_Problem_.
Nothing beyond the line containing "Task: Select Bob Gotelli's portrait" is to be printed; print exactly each line from the start of the records below through that line, leaving out pictures.
:: Given records
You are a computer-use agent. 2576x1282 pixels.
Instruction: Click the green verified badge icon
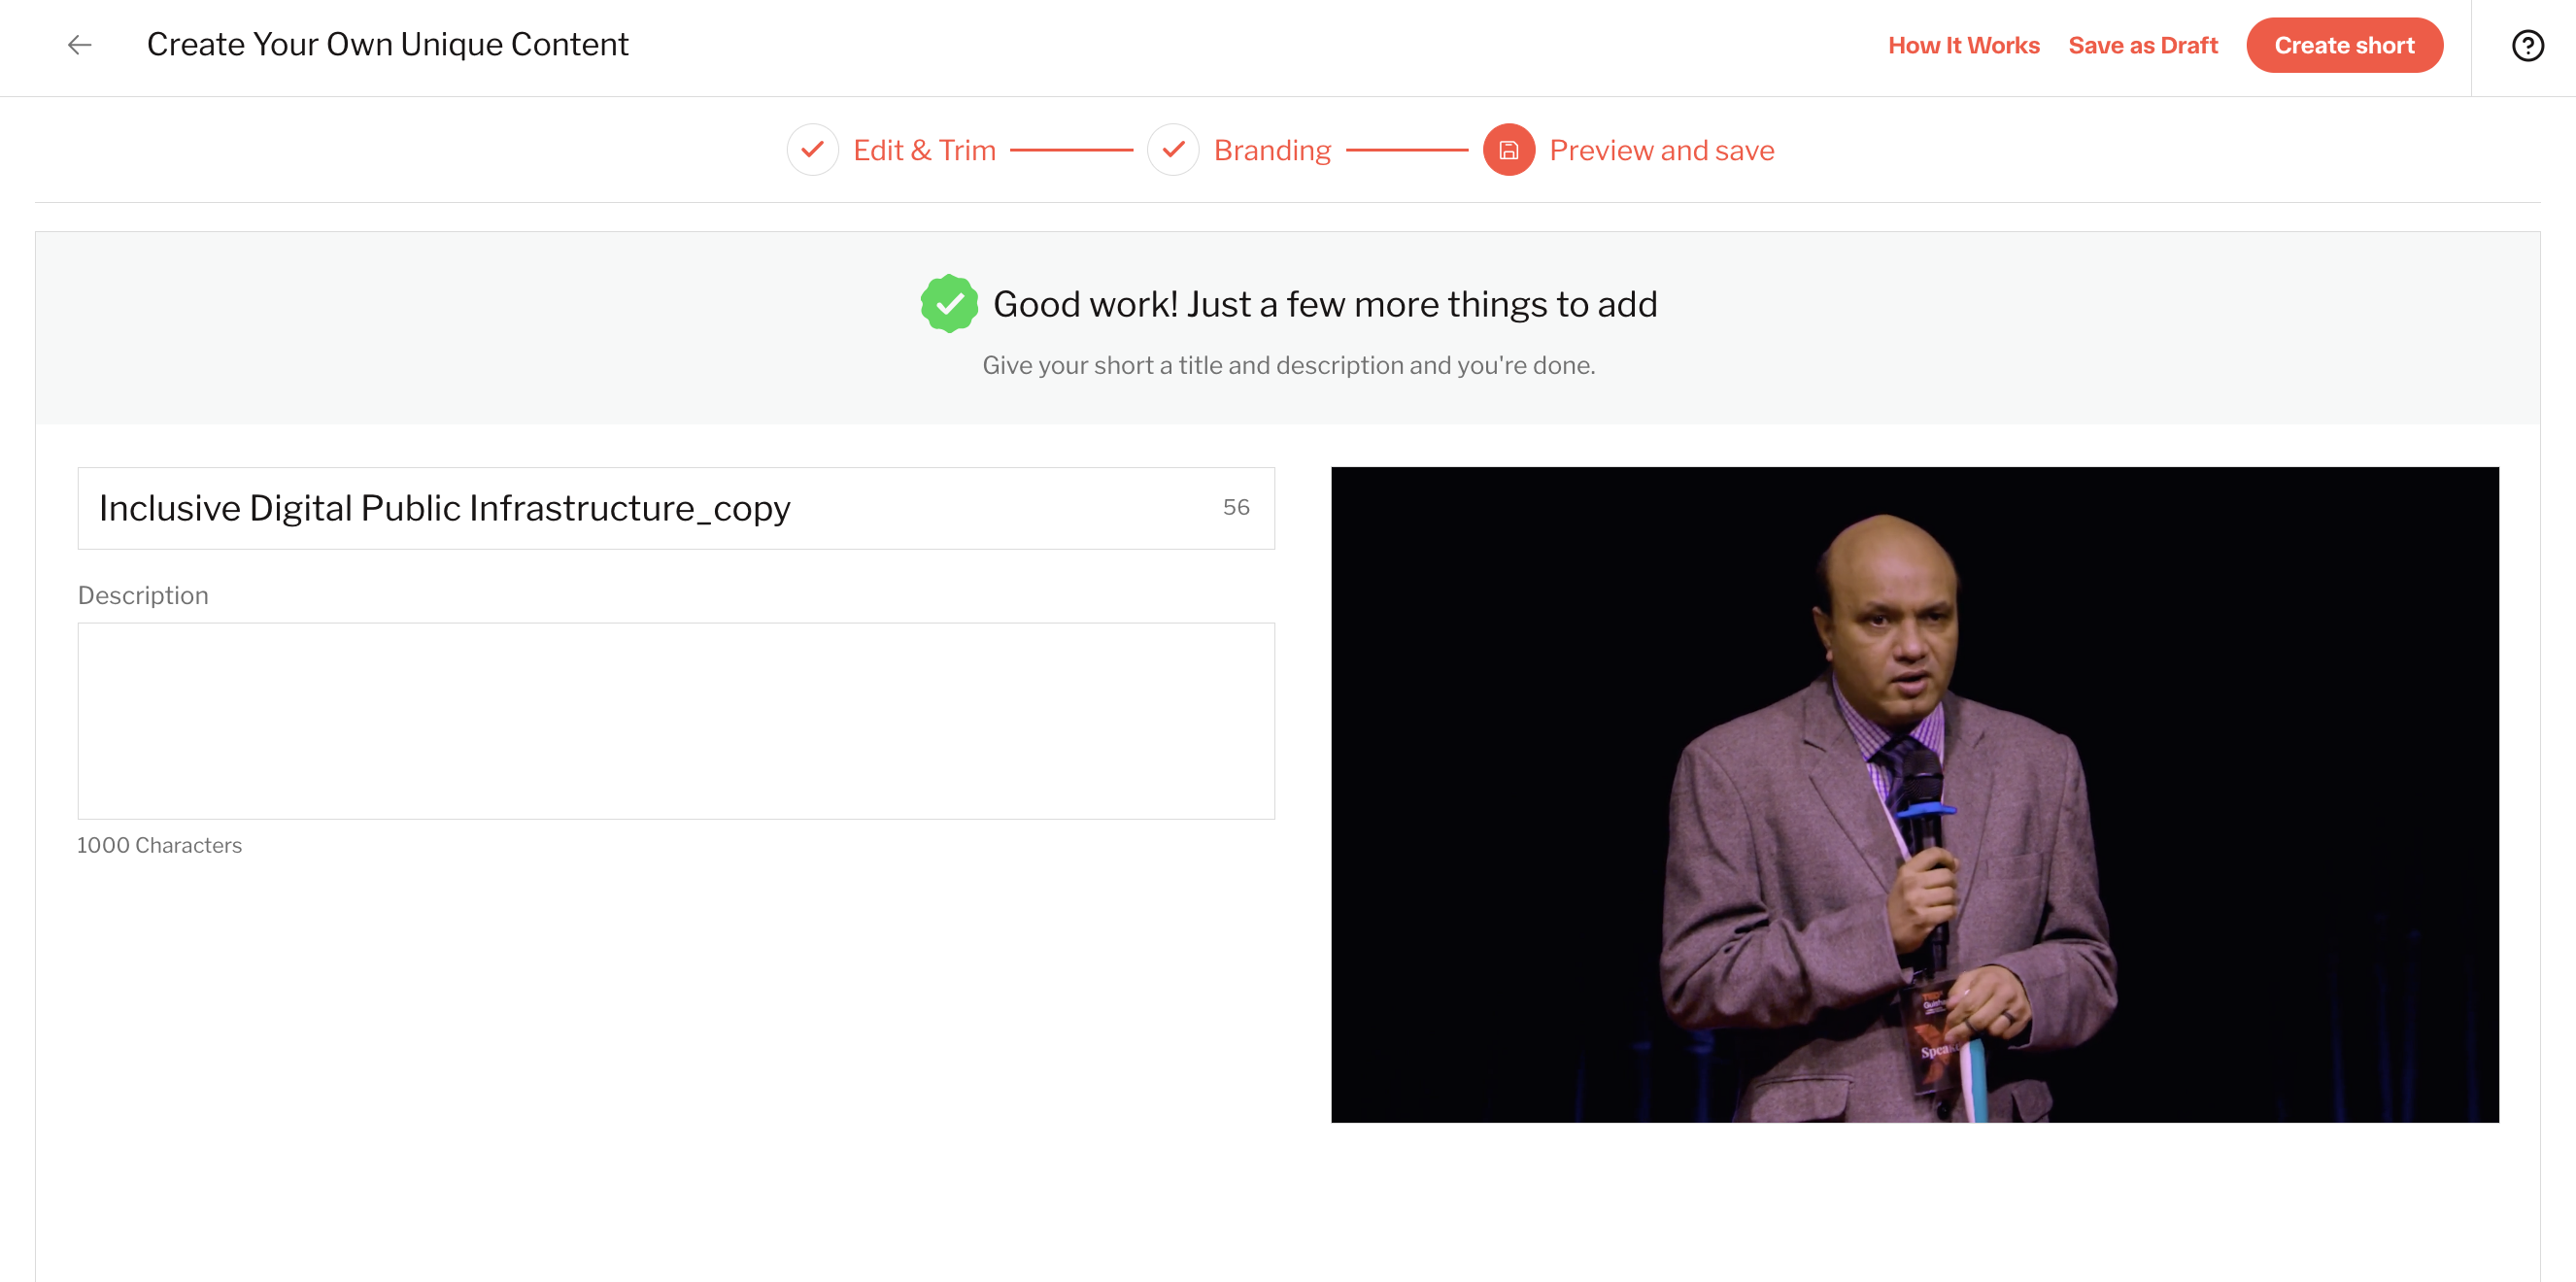(x=949, y=304)
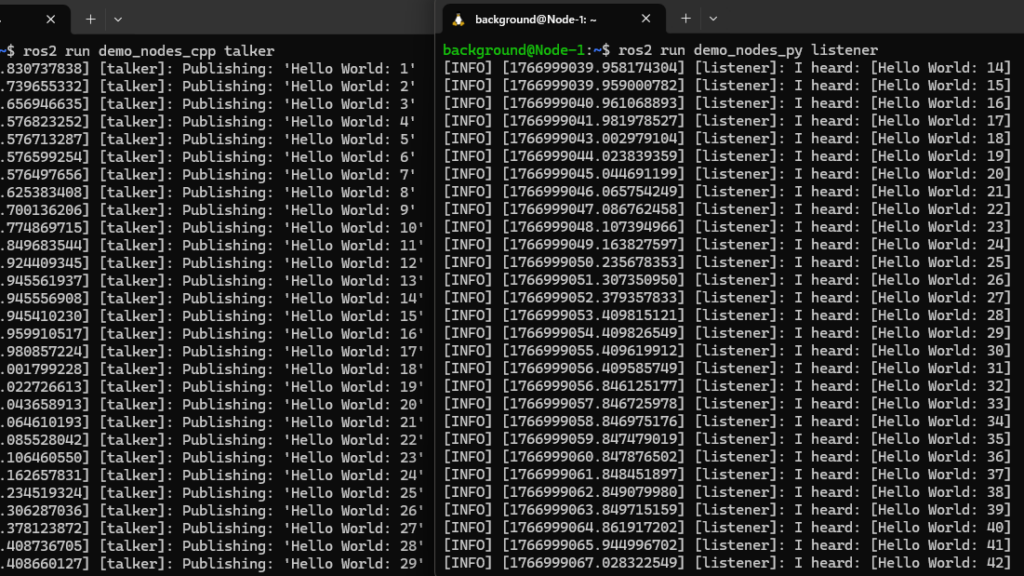This screenshot has width=1024, height=576.
Task: Open a new tab in the listener terminal window
Action: (686, 19)
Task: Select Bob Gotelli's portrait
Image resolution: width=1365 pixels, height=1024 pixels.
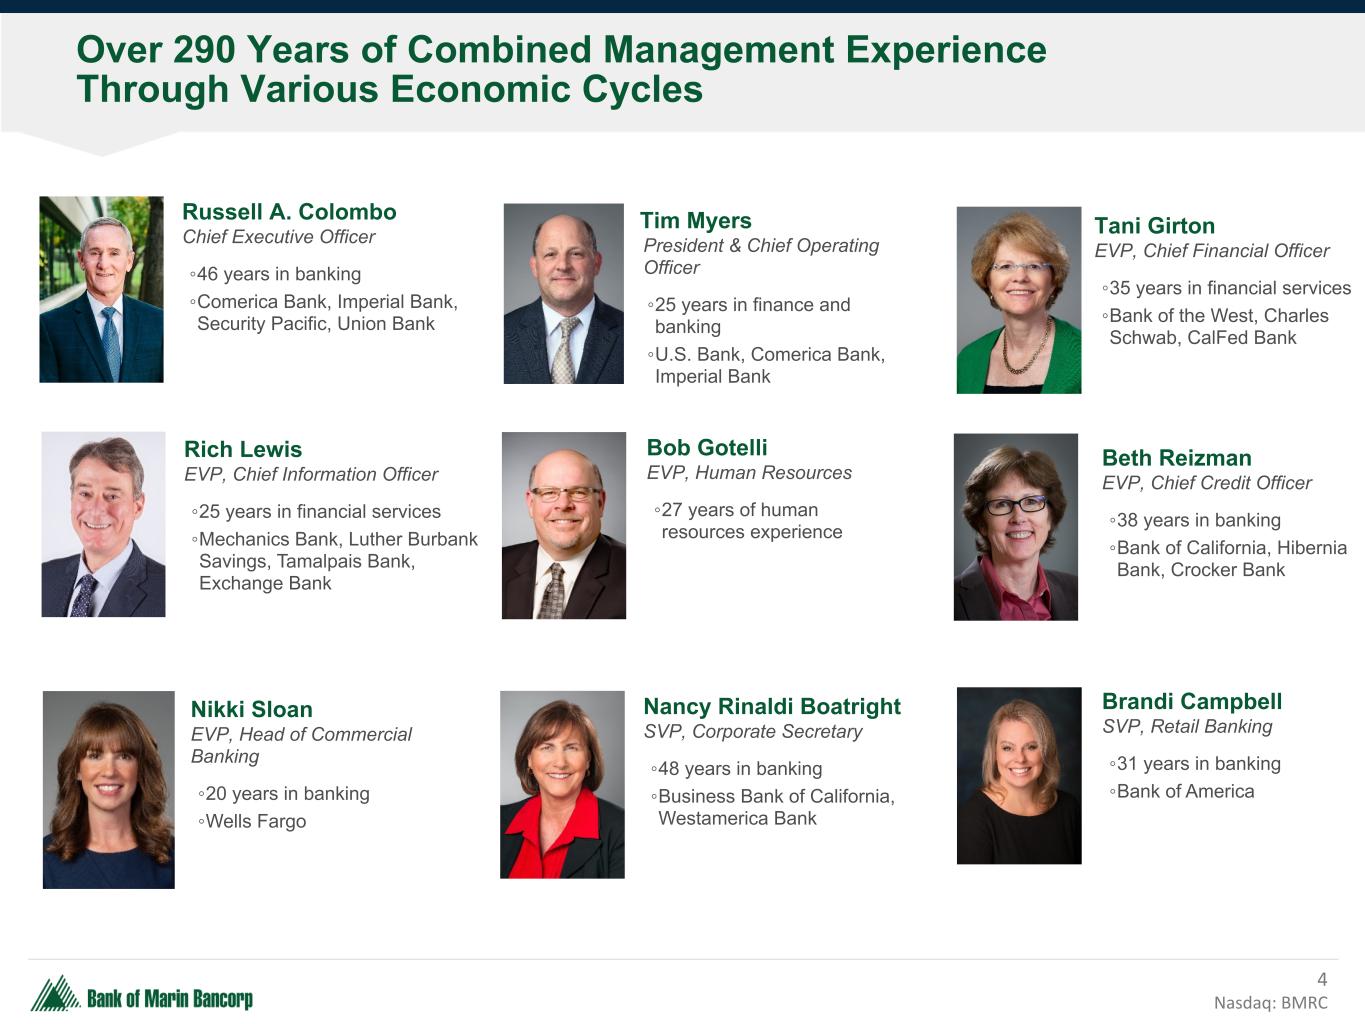Action: point(563,525)
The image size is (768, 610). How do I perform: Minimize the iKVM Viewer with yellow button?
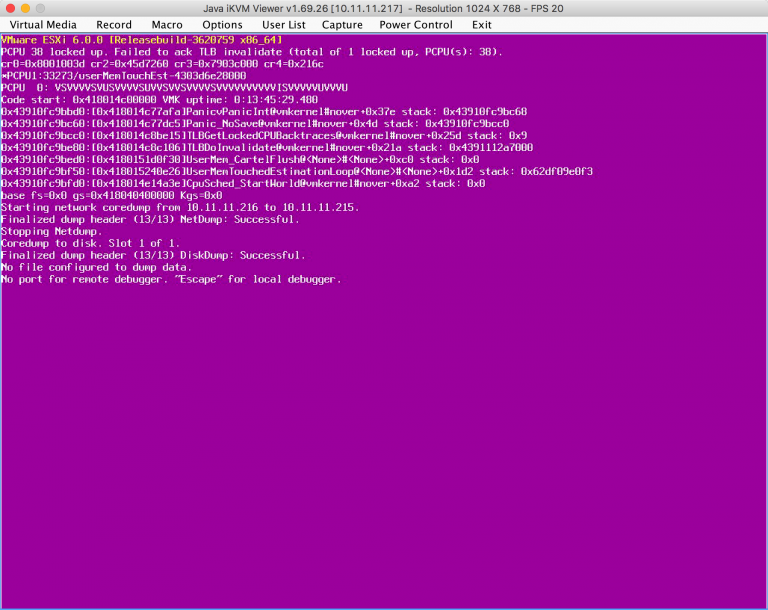28,7

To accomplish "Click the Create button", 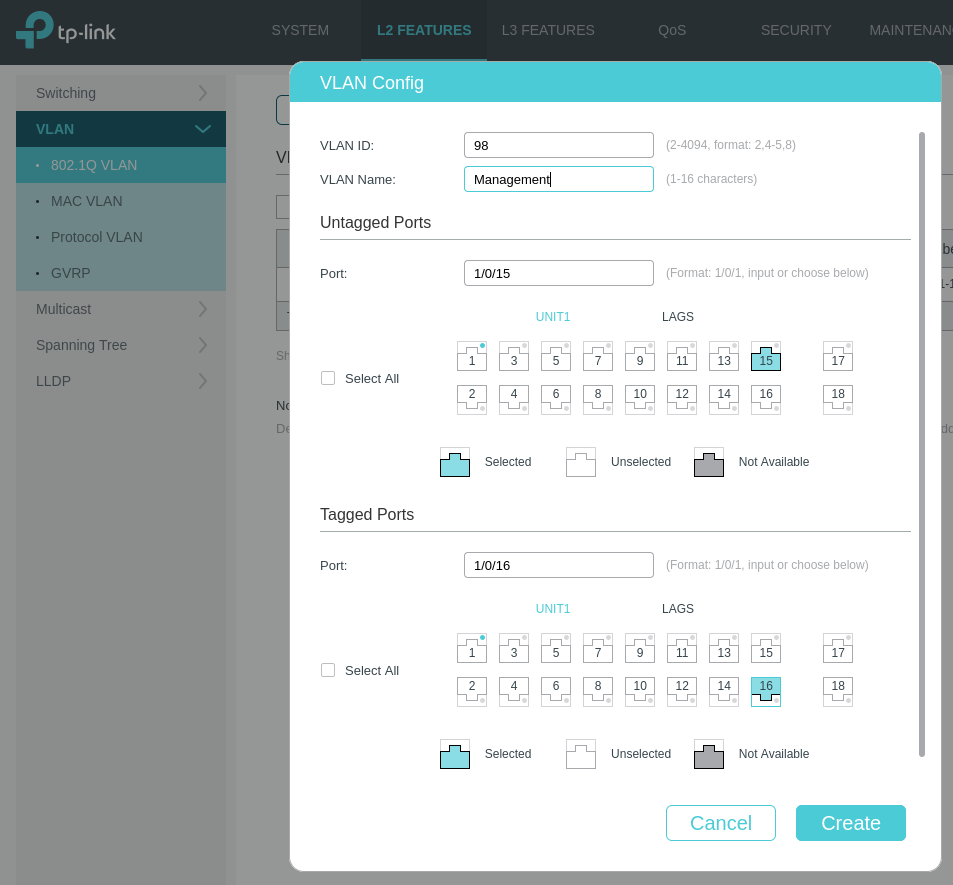I will pyautogui.click(x=850, y=823).
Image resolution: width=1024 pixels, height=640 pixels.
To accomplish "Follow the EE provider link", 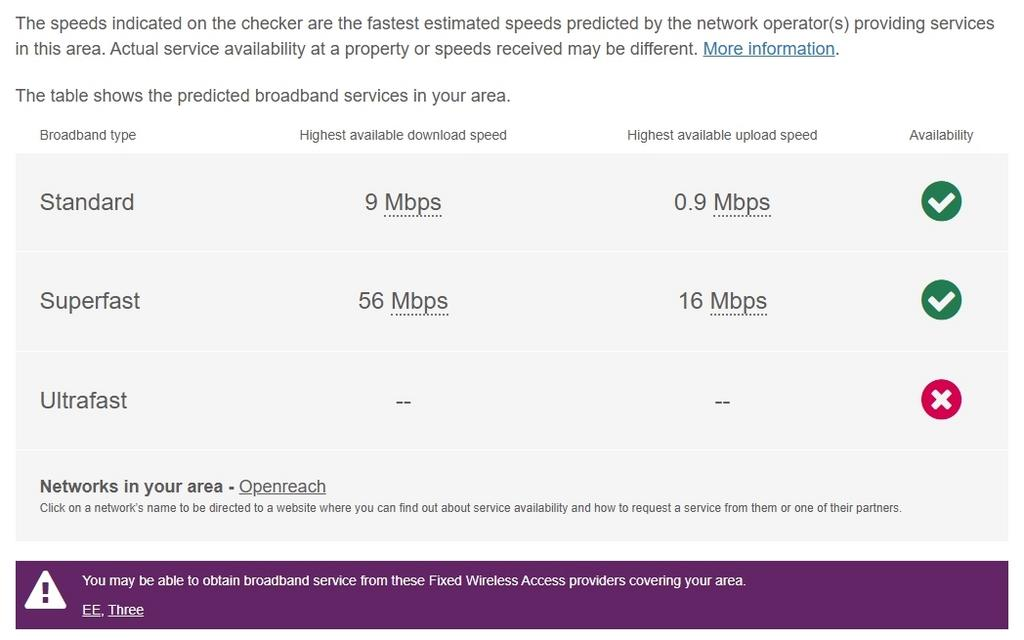I will click(x=91, y=610).
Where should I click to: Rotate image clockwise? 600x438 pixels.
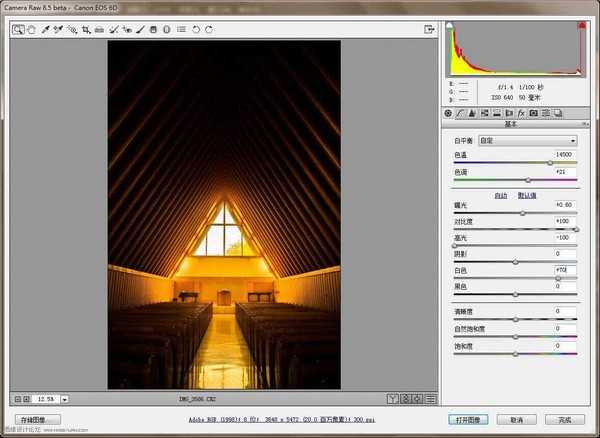[208, 30]
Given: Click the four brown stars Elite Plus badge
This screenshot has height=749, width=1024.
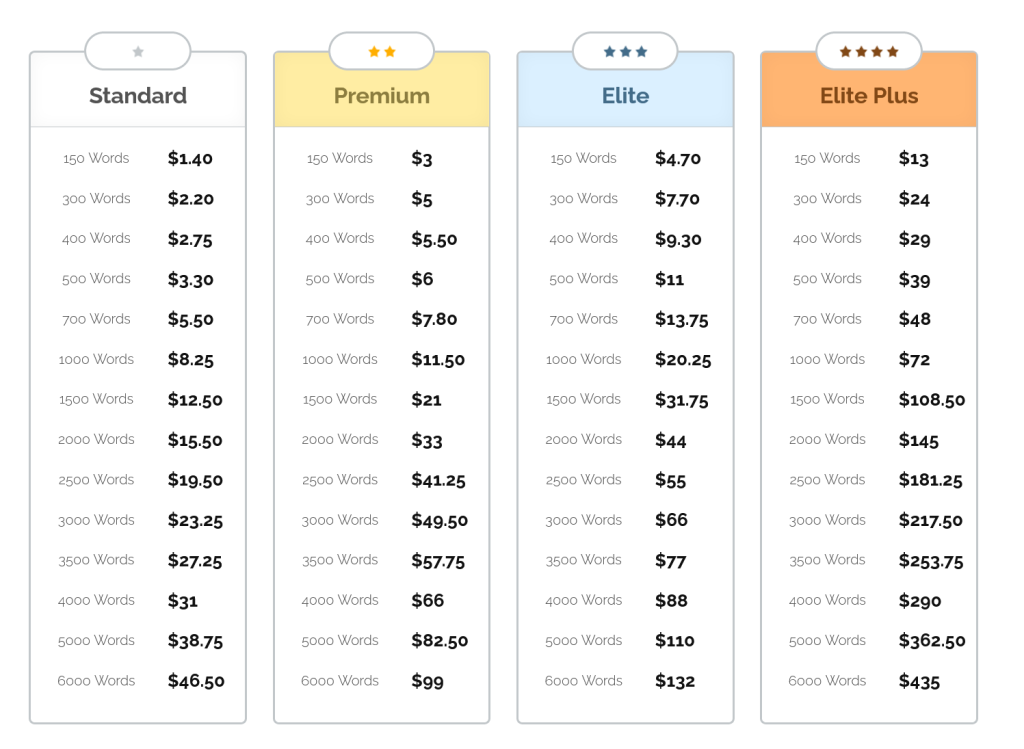Looking at the screenshot, I should pos(869,51).
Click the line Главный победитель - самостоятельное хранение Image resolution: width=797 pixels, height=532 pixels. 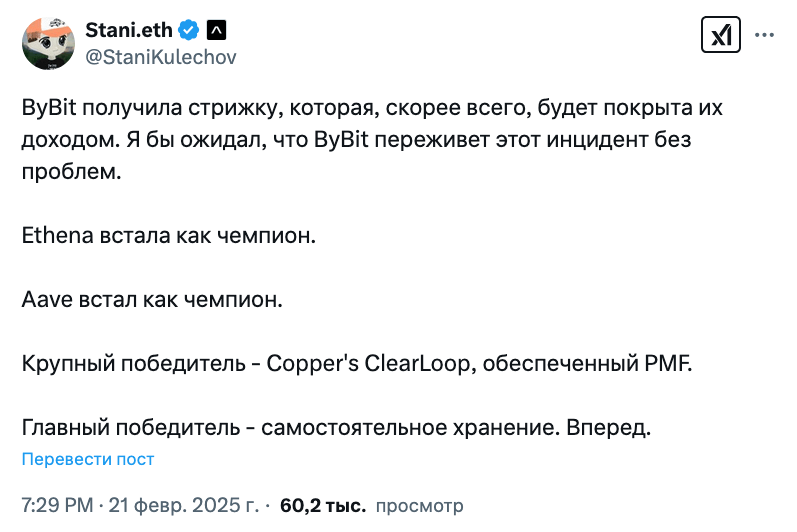coord(291,427)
::::
_Result below_.
You are a computer-use agent. 2576x1282 pixels.
Instruction: Click the green verified badge icon
(x=949, y=304)
This screenshot has width=1024, height=576.
Task: Open a new tab in the listener terminal window
Action: (686, 19)
Task: Select Bob Gotelli's portrait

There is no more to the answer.